Please reproduce word for word the part of the listing that opens with the line containing "Viewport: 1400px width, 867px", including that line, and runs through the end of the listing.

====== RECORD LIST

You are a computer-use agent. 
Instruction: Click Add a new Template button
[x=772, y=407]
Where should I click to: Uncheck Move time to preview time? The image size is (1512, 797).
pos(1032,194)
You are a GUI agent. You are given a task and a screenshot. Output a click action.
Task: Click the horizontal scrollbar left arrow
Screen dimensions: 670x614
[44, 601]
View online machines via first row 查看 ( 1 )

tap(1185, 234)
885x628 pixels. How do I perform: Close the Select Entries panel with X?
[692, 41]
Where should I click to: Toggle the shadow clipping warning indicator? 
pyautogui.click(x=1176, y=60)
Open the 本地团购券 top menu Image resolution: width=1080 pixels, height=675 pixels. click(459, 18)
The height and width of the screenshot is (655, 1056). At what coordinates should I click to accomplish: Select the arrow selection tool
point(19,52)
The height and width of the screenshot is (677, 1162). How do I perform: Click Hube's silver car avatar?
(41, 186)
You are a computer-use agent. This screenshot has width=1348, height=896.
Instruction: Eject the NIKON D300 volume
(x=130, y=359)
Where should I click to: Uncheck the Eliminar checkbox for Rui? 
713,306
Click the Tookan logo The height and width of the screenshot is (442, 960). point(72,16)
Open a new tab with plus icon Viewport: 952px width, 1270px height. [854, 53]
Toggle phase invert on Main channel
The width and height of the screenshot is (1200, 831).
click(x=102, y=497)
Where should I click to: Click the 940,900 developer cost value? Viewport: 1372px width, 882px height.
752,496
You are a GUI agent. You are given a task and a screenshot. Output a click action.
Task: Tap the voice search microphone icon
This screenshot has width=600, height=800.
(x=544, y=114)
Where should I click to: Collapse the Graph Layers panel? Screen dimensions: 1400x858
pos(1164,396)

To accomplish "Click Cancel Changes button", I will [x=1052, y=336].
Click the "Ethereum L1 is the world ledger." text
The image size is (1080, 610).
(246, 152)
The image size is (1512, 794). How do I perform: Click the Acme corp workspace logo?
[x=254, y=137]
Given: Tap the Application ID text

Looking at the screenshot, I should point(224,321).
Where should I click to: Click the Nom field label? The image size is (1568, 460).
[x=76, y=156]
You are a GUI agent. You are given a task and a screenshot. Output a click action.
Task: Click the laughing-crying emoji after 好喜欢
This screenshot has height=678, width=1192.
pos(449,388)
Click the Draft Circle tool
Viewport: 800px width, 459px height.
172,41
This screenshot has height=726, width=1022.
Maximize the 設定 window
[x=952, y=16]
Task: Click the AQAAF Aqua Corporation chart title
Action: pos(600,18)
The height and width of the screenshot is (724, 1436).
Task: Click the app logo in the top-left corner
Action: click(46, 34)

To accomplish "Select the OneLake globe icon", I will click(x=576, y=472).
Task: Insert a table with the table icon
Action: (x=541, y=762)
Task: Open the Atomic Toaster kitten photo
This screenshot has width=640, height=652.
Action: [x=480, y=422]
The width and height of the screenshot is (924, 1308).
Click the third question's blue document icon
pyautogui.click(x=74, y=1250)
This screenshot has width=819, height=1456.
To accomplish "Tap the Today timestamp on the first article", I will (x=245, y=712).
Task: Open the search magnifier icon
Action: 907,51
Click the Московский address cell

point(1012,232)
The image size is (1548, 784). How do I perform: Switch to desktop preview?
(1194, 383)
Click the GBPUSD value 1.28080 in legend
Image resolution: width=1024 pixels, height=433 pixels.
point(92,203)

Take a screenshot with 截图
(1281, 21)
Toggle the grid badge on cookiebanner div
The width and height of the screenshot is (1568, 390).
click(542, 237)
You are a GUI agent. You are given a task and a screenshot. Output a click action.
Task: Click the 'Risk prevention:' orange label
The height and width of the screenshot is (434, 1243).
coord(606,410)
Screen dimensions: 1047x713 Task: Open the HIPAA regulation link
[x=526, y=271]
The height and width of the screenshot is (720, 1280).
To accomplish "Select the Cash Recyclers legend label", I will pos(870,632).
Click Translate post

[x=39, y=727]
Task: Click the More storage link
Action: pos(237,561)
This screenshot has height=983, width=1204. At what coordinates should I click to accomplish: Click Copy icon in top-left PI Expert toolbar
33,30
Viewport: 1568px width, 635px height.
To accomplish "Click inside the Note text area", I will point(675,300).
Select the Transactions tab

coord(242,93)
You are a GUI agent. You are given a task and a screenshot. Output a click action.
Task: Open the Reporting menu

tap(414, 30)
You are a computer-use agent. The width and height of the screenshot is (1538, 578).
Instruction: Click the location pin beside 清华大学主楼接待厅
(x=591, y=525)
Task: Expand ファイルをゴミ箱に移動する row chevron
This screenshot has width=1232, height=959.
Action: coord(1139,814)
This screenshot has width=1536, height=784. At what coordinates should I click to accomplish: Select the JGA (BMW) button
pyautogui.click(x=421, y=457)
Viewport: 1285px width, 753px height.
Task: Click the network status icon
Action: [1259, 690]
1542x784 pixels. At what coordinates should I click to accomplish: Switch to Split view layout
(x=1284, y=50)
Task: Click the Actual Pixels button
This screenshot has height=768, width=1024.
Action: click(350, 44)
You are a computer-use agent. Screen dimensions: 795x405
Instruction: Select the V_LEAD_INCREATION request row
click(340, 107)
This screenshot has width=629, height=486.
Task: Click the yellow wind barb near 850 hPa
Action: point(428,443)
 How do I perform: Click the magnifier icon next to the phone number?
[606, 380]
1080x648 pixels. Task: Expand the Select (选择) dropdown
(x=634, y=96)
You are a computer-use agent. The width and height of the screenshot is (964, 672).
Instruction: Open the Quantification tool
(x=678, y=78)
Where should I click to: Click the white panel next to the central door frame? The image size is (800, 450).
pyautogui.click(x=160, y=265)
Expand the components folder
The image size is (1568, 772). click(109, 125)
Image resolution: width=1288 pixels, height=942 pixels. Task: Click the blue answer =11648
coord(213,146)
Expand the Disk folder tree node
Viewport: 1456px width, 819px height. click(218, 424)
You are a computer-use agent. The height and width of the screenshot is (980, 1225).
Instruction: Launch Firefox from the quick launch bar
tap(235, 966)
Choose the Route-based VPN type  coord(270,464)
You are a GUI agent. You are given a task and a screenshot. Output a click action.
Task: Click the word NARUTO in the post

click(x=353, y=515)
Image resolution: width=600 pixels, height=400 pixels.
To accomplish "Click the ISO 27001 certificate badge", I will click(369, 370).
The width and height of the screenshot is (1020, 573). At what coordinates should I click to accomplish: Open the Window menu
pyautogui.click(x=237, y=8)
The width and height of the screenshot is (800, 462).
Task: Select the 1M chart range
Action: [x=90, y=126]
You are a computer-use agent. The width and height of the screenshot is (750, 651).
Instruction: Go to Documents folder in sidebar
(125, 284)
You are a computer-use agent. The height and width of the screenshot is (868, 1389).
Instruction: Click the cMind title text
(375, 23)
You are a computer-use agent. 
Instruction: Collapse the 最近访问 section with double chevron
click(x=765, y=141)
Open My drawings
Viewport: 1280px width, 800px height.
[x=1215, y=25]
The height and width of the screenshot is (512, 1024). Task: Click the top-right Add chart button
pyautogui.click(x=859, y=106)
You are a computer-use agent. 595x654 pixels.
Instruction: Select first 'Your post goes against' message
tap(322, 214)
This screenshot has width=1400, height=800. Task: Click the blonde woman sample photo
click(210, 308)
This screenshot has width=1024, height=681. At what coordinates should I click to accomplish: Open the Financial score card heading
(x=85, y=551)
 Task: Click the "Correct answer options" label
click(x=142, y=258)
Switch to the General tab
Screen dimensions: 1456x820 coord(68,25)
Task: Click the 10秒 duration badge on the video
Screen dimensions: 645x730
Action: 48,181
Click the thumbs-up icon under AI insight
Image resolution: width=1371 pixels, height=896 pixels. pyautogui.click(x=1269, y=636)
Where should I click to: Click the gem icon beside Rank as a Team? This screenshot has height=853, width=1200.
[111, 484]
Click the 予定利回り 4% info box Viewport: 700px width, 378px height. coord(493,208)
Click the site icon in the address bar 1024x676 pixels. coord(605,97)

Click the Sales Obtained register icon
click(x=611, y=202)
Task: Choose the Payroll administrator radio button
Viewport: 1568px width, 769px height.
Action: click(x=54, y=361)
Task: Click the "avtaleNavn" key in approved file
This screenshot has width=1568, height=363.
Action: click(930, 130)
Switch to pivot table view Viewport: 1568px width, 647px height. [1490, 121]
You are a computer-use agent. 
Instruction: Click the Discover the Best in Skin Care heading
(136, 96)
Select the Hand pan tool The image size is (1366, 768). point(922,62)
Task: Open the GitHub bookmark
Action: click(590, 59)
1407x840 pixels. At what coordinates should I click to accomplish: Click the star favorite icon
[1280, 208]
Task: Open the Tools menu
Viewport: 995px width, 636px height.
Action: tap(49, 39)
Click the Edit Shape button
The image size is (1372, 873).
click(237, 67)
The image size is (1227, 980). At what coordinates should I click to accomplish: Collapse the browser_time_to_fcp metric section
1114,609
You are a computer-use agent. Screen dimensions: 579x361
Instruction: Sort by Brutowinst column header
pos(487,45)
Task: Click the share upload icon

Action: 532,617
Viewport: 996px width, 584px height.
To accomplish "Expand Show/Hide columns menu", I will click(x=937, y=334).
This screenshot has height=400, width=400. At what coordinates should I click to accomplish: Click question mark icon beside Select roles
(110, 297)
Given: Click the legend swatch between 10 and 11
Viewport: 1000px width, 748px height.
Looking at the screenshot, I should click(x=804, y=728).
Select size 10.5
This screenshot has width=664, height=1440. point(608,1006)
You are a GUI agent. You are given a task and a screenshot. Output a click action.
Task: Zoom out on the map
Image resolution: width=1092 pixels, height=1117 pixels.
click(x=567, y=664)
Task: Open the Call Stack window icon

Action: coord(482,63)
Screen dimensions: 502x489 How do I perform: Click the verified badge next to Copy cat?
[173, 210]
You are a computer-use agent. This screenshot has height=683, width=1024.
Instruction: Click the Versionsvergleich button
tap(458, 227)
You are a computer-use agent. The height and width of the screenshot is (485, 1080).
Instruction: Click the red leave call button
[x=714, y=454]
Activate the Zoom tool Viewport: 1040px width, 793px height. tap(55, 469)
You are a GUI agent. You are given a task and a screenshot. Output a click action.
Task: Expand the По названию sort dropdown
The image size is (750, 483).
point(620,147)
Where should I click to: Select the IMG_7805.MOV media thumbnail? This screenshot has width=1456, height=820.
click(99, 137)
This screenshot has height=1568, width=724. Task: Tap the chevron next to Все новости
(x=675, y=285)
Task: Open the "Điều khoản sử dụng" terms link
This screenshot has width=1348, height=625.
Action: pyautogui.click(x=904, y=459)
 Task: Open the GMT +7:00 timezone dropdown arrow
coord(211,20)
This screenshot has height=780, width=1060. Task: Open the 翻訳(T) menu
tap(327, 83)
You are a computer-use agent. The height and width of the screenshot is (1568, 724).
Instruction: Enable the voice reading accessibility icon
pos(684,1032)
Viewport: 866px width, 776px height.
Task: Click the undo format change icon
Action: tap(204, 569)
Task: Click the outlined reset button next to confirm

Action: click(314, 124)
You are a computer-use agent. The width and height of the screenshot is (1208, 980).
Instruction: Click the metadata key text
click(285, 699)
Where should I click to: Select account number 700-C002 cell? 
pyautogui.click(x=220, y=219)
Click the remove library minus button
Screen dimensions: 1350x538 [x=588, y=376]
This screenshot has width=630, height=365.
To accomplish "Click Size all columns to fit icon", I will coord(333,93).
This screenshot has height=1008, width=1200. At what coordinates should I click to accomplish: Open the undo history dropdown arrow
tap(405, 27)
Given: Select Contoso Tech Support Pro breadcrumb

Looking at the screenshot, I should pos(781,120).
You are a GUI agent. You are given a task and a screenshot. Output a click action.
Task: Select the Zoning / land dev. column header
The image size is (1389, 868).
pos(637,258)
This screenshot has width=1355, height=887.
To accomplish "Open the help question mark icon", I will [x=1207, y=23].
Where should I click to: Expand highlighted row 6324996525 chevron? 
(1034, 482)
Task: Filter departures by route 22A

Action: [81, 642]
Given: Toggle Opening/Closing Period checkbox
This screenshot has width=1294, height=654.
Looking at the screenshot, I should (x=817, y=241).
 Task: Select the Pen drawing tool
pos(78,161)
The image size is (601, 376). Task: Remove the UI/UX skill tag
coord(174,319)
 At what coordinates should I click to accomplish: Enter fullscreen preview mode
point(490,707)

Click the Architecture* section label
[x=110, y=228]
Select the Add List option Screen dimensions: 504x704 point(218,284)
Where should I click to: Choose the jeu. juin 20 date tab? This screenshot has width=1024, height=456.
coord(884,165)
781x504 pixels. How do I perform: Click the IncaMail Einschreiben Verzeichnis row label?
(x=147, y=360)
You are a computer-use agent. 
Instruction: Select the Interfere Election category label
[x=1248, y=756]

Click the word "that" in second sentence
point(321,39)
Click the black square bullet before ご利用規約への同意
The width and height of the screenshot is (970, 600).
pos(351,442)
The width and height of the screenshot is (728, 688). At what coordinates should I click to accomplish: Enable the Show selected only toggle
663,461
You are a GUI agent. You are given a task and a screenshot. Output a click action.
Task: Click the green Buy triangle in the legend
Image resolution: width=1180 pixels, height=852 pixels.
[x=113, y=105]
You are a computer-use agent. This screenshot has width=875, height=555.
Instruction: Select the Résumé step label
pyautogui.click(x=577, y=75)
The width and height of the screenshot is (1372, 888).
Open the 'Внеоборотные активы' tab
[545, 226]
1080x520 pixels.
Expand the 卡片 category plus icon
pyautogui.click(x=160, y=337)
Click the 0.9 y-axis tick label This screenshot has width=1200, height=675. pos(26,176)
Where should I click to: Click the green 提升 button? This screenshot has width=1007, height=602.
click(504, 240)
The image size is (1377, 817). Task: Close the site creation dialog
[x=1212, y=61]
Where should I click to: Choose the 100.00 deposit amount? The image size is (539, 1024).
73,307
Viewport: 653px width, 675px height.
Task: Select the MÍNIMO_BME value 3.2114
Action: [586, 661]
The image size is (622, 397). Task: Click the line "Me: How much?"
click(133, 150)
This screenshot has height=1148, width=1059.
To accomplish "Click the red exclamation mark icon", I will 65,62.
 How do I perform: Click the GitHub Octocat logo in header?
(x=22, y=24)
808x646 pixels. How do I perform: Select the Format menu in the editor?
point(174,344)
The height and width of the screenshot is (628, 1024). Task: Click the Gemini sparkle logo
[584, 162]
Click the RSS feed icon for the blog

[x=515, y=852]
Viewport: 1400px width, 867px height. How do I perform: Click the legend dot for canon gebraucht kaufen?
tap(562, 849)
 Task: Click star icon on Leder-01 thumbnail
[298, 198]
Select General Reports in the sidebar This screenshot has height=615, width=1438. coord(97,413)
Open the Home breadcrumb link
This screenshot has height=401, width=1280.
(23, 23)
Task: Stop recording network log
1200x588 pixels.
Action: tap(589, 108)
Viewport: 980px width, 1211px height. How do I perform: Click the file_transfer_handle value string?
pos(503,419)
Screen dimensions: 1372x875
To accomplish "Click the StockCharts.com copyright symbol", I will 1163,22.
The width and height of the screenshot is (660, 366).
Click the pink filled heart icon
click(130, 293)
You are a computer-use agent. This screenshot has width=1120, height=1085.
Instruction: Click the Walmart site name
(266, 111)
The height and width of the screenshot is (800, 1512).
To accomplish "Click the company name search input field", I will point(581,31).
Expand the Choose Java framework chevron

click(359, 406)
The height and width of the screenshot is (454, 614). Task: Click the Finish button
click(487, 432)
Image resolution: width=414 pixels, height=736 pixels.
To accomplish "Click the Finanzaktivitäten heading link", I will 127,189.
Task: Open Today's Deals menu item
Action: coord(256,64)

============

__ANSWER FOR THIS EXERCISE__:
Viewport: 1400px width, 867px height. How do I perform: Click the legend dot for canon gebraucht kaufen?
tap(562, 849)
 Task: Click star icon on Leder-01 thumbnail
[298, 198]
Select General Reports in the sidebar This screenshot has height=615, width=1438. coord(97,413)
Open the Home breadcrumb link
This screenshot has height=401, width=1280.
(23, 23)
Task: Stop recording network log
1200x588 pixels.
Action: tap(589, 108)
Viewport: 980px width, 1211px height. How do I perform: Click the file_transfer_handle value string?
pos(503,419)
Screen dimensions: 1372x875
To accomplish "Click the StockCharts.com copyright symbol", I will 1163,22.
The width and height of the screenshot is (660, 366).
Click the pink filled heart icon
click(130, 293)
You are a computer-use agent. This screenshot has width=1120, height=1085.
Instruction: Click the Walmart site name
(266, 111)
The height and width of the screenshot is (800, 1512).
To accomplish "Click the company name search input field", I will point(581,31).
Expand the Choose Java framework chevron

click(359, 406)
The height and width of the screenshot is (454, 614). Task: Click the Finish button
click(487, 432)
Image resolution: width=414 pixels, height=736 pixels.
To accomplish "Click the Finanzaktivitäten heading link", I will 127,189.
Task: Open Today's Deals menu item
Action: coord(256,64)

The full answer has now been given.